One sign that your heat pump is in a “defrost mode” is steam or water coming from the unit. The heat pump’s fan will also not be running and in some models you can see a blinking light which indicates that the system is “defrosting”.
3. Indoor Temperature is 3 degrees Lower than Thermostat Setting
If the indoor temperature is 3 degrees lower that the temperature set on the thermostat, the auxiliary heat will come on to help the system get to the goal temperature quicker.
In short, auxiliary heating on a heat pump comes on when you need fast heating. When you come back from work for instance and increase the thermostat setting from say 630 F to 680 F, the auxiliary heat will come on until the goal temperature has been achieved.
It is important I mention that in this case the “AUX heat” sign on the thermostat does not show for a long time as can be the case when temperature is below freezing point. As soon as the goal temperature is reached (takes minutes), the auxiliary heat will automatically turn off.
4. Thermostat Temperature is Set Too High
If the temperature on your thermostat is set too high, you are simply telling your heat pump to extract as much heat as possible from the air. Sometimes a heat pump will be overwhelmed by your heating demands forcing the auxiliary heat to come on and supplement the primary heat source.
If your AUX heat is always on and your thermostat setting is above 70 degrees, try adjusting the temperature to between 62 and 68 degrees and see if the auxiliary heat will turn off.
If for some reasons you prefer high temperature in the house, you will have to contend with your heat pump drawing heat from its auxiliary heating. As I said, running a heat pump on auxiliary heat is quite expensive since it involves consumption of electricity or natural gas.
5. Problems with the Heat Pump
If auxiliary heat is on for something else than the points I have outlined above, there is definitely something wrong with your heat pump system. Some of the culprits are:
- Problem with the compressor
- Faulty defrost control board
- Low refrigerant level (leaks)
- Bad condenser fan motor
- Faulty reversing valve
These issues can only be investigated and fixed a profession HVAC technician. If AUX heat is always on in your thermostat and the issues discussed above are not the cause, you should call in a technician to troubleshoot and fix the problem.

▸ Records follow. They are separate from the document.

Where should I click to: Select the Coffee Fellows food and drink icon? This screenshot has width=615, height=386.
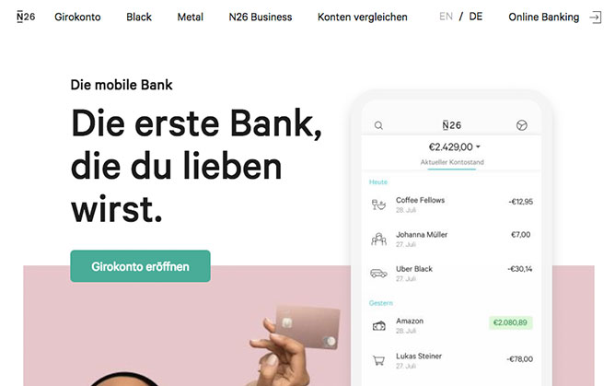(x=378, y=205)
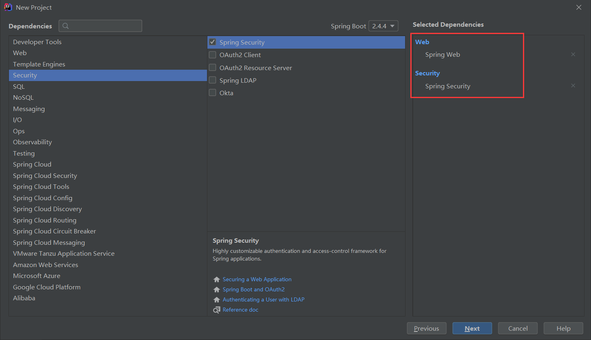Select the Template Engines category

(39, 64)
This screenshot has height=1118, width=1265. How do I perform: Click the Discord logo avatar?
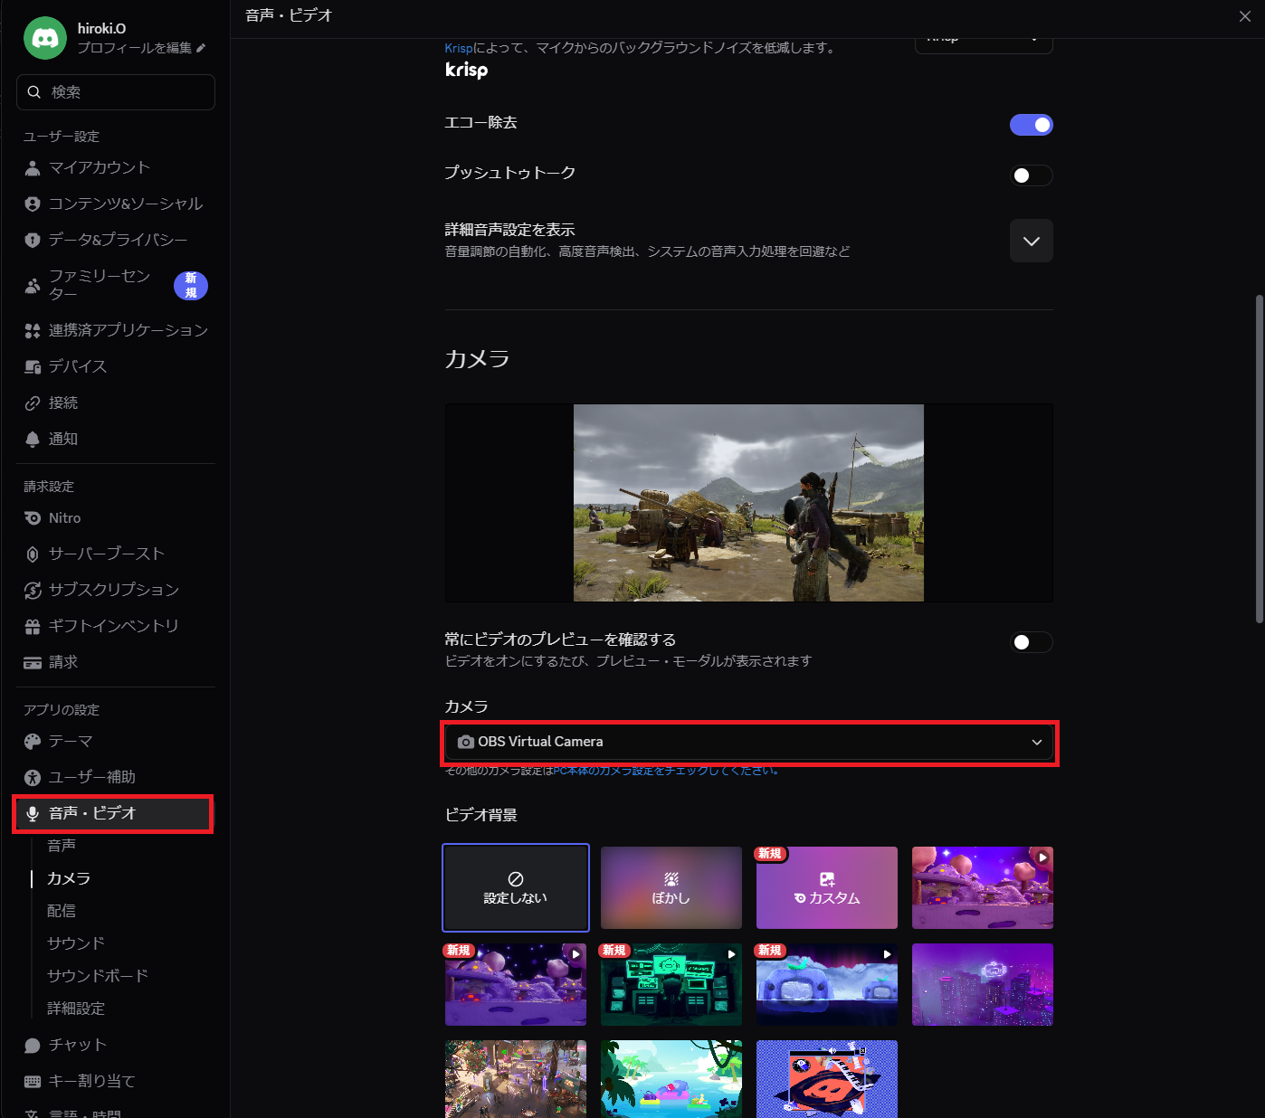point(45,38)
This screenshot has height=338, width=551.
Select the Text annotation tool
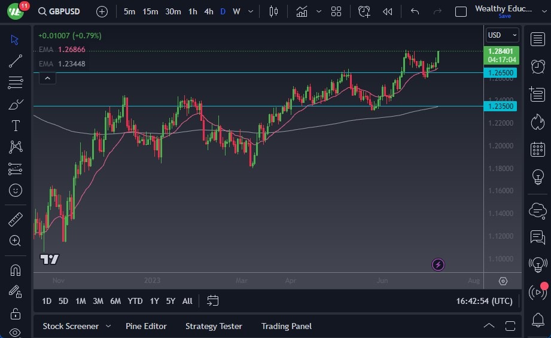16,126
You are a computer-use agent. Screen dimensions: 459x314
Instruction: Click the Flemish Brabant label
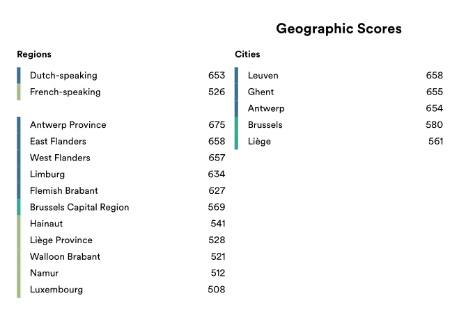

It is also important to ensure that your heating system is always properly inspected/serviced before winter kicks in. An HVAC technician will tune up the system, change air filters and inspect all the moving parts so that you don’t need major repairs when winter finally kicks in.
Aux Heat vs EM Heat
You should not confuse auxiliary heat and emergency heat if you own a heat pump. So, what is the difference between the two?
As we have seen, auxiliary heat kicks in automatically when the heat pump is unable to generate enough heat on its own. However, emergency heat needs to be manually turned on using a button on the thermostat.
Usually, emergency heat as its name implies should be used only during emergencies. When the heat pump is damaged like when a tree crushes on the heat pump outdoor unit, you simply turn on emergency heat until the unit has been fixed.
By turning the emergency heat on, you are simply telling the system to ignore the primary heat source and draw heat 100% from the secondary heat source until you turn it off. On the other hand, auxiliary heat is simply there to supplement the primary heat source.
If someone accidentally turned the emergency heat on yet the heat pump has no issues, all you need to do is turn it off. Again, emergency heat should only be used as the system’s fail-safe until problems with the heat pump have been fixed.
I hope that the explanation above has helped you understand why your AUX heat is on. In some cases all you need to do is wait for the temperature outside to increase, let the system finish to “defrost” or adjust your thermostat settings.
If that does not work then you are better off calling an HVAC technician to troubleshoot and fix the problem.